%%
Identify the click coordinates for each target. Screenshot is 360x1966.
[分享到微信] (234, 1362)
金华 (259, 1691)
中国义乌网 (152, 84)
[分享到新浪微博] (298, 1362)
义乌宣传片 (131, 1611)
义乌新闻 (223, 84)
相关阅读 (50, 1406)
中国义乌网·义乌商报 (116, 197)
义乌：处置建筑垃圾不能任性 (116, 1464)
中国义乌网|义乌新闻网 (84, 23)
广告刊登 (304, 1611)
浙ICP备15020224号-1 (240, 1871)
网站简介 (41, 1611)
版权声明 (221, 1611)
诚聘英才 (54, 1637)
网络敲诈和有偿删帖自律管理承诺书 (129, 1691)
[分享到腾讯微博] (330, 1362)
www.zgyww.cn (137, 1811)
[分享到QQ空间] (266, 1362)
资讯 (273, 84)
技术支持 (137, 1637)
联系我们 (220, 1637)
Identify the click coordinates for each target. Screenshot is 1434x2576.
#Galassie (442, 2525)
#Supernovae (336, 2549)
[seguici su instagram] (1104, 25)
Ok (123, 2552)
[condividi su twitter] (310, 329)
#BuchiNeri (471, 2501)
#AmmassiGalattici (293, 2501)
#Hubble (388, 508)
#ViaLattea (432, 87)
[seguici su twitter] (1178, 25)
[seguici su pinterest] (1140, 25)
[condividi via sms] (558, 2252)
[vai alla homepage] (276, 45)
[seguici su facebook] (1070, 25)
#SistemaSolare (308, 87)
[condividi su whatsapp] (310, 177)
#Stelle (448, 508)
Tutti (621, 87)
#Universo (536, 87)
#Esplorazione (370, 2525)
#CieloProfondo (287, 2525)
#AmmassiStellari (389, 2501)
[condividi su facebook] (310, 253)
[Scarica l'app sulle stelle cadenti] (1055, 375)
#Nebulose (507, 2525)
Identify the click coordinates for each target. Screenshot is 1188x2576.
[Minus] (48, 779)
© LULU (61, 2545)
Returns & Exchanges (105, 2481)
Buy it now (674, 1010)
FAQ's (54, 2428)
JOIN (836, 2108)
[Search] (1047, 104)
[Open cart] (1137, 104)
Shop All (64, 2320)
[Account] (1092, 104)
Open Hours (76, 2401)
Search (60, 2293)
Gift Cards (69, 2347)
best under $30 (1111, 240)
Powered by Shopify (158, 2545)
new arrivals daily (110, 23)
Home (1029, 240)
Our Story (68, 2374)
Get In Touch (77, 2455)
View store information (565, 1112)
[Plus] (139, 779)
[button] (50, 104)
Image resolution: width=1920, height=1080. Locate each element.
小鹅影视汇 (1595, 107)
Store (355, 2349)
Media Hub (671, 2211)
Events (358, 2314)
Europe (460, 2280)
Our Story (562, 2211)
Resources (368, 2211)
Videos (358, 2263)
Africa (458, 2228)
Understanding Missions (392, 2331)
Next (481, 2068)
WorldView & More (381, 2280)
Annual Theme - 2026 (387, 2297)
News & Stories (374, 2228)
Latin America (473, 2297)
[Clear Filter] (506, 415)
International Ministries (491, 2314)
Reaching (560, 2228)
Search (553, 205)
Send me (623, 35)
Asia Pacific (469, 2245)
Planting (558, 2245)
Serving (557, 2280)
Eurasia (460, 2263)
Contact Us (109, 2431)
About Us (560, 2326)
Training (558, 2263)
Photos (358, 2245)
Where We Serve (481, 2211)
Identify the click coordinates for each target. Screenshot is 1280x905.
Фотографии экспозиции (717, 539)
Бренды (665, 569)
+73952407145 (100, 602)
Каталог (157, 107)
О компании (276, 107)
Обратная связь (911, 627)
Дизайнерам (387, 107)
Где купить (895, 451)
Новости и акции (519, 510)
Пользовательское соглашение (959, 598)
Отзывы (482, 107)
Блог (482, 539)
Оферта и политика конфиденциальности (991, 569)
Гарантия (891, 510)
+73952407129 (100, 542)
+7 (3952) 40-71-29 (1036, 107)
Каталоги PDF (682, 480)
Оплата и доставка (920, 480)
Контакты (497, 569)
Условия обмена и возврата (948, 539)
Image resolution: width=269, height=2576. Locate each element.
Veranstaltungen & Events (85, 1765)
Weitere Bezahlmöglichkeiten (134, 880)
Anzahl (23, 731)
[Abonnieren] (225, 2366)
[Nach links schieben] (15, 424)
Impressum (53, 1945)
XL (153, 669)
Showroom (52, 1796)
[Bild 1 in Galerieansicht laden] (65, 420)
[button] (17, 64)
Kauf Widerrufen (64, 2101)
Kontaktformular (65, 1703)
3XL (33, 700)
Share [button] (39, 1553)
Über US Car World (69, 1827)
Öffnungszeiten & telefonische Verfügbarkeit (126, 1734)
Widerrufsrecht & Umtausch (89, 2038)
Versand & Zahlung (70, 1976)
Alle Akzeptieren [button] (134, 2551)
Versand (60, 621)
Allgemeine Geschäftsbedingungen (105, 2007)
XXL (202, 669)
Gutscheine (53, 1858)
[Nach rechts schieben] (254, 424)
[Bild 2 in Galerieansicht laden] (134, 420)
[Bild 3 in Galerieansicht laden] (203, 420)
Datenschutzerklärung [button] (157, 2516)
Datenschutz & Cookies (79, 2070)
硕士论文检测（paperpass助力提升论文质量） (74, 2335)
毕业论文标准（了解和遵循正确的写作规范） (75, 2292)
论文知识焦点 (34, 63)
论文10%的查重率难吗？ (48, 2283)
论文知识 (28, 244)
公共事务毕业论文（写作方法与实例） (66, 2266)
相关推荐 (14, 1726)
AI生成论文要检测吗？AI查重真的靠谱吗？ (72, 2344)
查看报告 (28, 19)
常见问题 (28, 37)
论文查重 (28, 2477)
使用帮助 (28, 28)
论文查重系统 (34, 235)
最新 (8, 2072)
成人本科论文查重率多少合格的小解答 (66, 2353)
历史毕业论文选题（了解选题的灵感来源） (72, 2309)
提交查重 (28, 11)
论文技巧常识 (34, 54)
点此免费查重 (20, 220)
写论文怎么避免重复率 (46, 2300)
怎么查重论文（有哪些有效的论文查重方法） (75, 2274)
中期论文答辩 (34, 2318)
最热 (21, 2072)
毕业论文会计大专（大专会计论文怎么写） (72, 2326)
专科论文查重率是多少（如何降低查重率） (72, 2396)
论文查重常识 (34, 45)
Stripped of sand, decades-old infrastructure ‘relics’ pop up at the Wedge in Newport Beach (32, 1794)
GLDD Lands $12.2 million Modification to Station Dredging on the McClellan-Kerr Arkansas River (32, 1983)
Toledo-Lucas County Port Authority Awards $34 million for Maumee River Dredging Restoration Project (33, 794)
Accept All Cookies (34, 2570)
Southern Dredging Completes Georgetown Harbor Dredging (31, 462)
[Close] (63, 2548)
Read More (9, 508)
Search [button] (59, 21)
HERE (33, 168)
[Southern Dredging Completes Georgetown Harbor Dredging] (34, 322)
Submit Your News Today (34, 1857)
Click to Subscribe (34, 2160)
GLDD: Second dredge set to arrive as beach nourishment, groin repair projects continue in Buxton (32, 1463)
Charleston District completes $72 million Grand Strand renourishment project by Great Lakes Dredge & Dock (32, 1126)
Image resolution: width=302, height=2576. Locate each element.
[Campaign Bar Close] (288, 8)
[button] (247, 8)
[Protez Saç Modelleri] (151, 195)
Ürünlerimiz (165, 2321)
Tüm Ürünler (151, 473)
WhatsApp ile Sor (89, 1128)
%%
▶ **DIRECTIONS FOR THIS TASK**:
With no word added or dropped, repeat the entire listing.

▶ **TASK RESPONSE**:
Identify the click coordinates for each target. Screenshot is 360x1966.
[分享到微信] (234, 1362)
金华 (259, 1691)
中国义乌网 (152, 84)
[分享到新浪微博] (298, 1362)
义乌宣传片 (131, 1611)
义乌新闻 (223, 84)
相关阅读 (50, 1406)
中国义乌网·义乌商报 (116, 197)
义乌：处置建筑垃圾不能任性 (116, 1464)
中国义乌网|义乌新闻网 (84, 23)
广告刊登 (304, 1611)
浙ICP备15020224号-1 (240, 1871)
网站简介 (41, 1611)
版权声明 (221, 1611)
诚聘英才 (54, 1637)
网络敲诈和有偿删帖自律管理承诺书 (129, 1691)
[分享到腾讯微博] (330, 1362)
www.zgyww.cn (137, 1811)
[分享到QQ空间] (266, 1362)
资讯 (273, 84)
技术支持 (137, 1637)
联系我们 (220, 1637)
Identify the click coordinates for each target. Screenshot is 1434x2576.
#Galassie (442, 2525)
#Supernovae (336, 2549)
[seguici su instagram] (1104, 25)
Ok (123, 2552)
[condividi su twitter] (310, 329)
#BuchiNeri (471, 2501)
#AmmassiGalattici (293, 2501)
#Hubble (388, 508)
#ViaLattea (432, 87)
[seguici su twitter] (1178, 25)
[seguici su pinterest] (1140, 25)
[condividi via sms] (558, 2252)
[vai alla homepage] (276, 45)
[seguici su facebook] (1070, 25)
#SistemaSolare (308, 87)
[condividi su whatsapp] (310, 177)
#Stelle (448, 508)
Tutti (621, 87)
#Universo (536, 87)
#Esplorazione (370, 2525)
#CieloProfondo (287, 2525)
#AmmassiStellari (389, 2501)
[condividi su facebook] (310, 253)
[Scarica l'app sulle stelle cadenti] (1055, 375)
#Nebulose (507, 2525)
Identify the click coordinates for each target. Screenshot is 1188x2576.
[Minus] (48, 779)
© LULU (61, 2545)
Returns & Exchanges (105, 2481)
Buy it now (674, 1010)
FAQ's (54, 2428)
JOIN (836, 2108)
[Search] (1047, 104)
[Open cart] (1137, 104)
Shop All (64, 2320)
[Account] (1092, 104)
Open Hours (76, 2401)
Search (60, 2293)
Gift Cards (69, 2347)
best under $30 (1111, 240)
Powered by Shopify (158, 2545)
new arrivals daily (110, 23)
Home (1029, 240)
Our Story (68, 2374)
Get In Touch (77, 2455)
View store information (565, 1112)
[Plus] (139, 779)
[button] (50, 104)
Image resolution: width=1920, height=1080. Locate each element.
小鹅影视汇 (1595, 107)
Store (355, 2349)
Media Hub (671, 2211)
Events (358, 2314)
Europe (460, 2280)
Our Story (562, 2211)
Resources (368, 2211)
Videos (358, 2263)
Africa (458, 2228)
Understanding Missions (392, 2331)
Next (481, 2068)
WorldView & More (381, 2280)
Annual Theme - 2026 (387, 2297)
News & Stories (374, 2228)
Latin America (473, 2297)
[Clear Filter] (506, 415)
International Ministries (491, 2314)
Reaching (560, 2228)
Search (553, 205)
Send me (623, 35)
Asia Pacific (469, 2245)
Planting (558, 2245)
Serving (557, 2280)
Eurasia (460, 2263)
Contact Us (109, 2431)
About Us (560, 2326)
Training (558, 2263)
Photos (358, 2245)
Where We Serve (481, 2211)
Identify the click coordinates for each target. Screenshot is 1280x905.
Фотографии экспозиции (717, 539)
Бренды (665, 569)
+73952407145 (100, 602)
Каталог (157, 107)
О компании (276, 107)
Обратная связь (911, 627)
Дизайнерам (387, 107)
Где купить (895, 451)
Новости и акции (519, 510)
Пользовательское соглашение (959, 598)
Отзывы (482, 107)
Блог (482, 539)
Оферта и политика конфиденциальности (991, 569)
Гарантия (891, 510)
+73952407129 (100, 542)
+7 (3952) 40-71-29 (1036, 107)
Каталоги PDF (682, 480)
Оплата и доставка (920, 480)
Контакты (497, 569)
Условия обмена и возврата (948, 539)
Image resolution: width=269, height=2576. Locate each element.
Veranstaltungen & Events (85, 1765)
Weitere Bezahlmöglichkeiten (134, 880)
Anzahl (23, 731)
[Abonnieren] (225, 2366)
[Nach links schieben] (15, 424)
Impressum (53, 1945)
XL (153, 669)
Showroom (52, 1796)
[Bild 1 in Galerieansicht laden] (65, 420)
[button] (17, 64)
Kauf Widerrufen (64, 2101)
Kontaktformular (65, 1703)
3XL (33, 700)
Share [button] (39, 1553)
Über US Car World (69, 1827)
Öffnungszeiten & telefonische Verfügbarkeit (126, 1734)
Widerrufsrecht & Umtausch (89, 2038)
Versand & Zahlung (70, 1976)
Alle Akzeptieren [button] (134, 2551)
Versand (60, 621)
Allgemeine Geschäftsbedingungen (105, 2007)
XXL (202, 669)
Gutscheine (53, 1858)
[Nach rechts schieben] (254, 424)
[Bild 2 in Galerieansicht laden] (134, 420)
[Bild 3 in Galerieansicht laden] (203, 420)
Datenschutzerklärung [button] (157, 2516)
Datenschutz & Cookies (79, 2070)
硕士论文检测（paperpass助力提升论文质量） (74, 2335)
毕业论文标准（了解和遵循正确的写作规范） (75, 2292)
论文知识焦点 (34, 63)
论文10%的查重率难吗？ (48, 2283)
论文知识 (28, 244)
公共事务毕业论文（写作方法与实例） (66, 2266)
相关推荐 (14, 1726)
AI生成论文要检测吗？AI查重真的靠谱吗？ (72, 2344)
查看报告 (28, 19)
常见问题 (28, 37)
论文查重 (28, 2477)
使用帮助 (28, 28)
论文查重系统 (34, 235)
最新 (8, 2072)
成人本科论文查重率多少合格的小解答 (66, 2353)
历史毕业论文选题（了解选题的灵感来源） (72, 2309)
提交查重 (28, 11)
论文技巧常识 (34, 54)
点此免费查重 (20, 220)
写论文怎么避免重复率 (46, 2300)
怎么查重论文（有哪些有效的论文查重方法） (75, 2274)
中期论文答辩 (34, 2318)
最热 (21, 2072)
毕业论文会计大专（大专会计论文怎么写） (72, 2326)
专科论文查重率是多少（如何降低查重率） (72, 2396)
论文查重常识 (34, 45)
Stripped of sand, decades-old infrastructure ‘relics’ pop up at the Wedge in Newport Beach (32, 1794)
GLDD Lands $12.2 million Modification to Station Dredging on the McClellan-Kerr Arkansas River (32, 1983)
Toledo-Lucas County Port Authority Awards $34 million for Maumee River Dredging Restoration Project (33, 794)
Accept All Cookies (34, 2570)
Southern Dredging Completes Georgetown Harbor Dredging (31, 462)
[Close] (63, 2548)
Read More (9, 508)
Search [button] (59, 21)
HERE (33, 168)
[Southern Dredging Completes Georgetown Harbor Dredging] (34, 322)
Submit Your News Today (34, 1857)
Click to Subscribe (34, 2160)
GLDD: Second dredge set to arrive as beach nourishment, groin repair projects continue in Buxton (32, 1463)
Charleston District completes $72 million Grand Strand renourishment project by Great Lakes Dredge & Dock (32, 1126)
Image resolution: width=302, height=2576. Locate each element.
[Campaign Bar Close] (288, 8)
[button] (247, 8)
[Protez Saç Modelleri] (151, 195)
Ürünlerimiz (165, 2321)
Tüm Ürünler (151, 473)
WhatsApp ile Sor (89, 1128)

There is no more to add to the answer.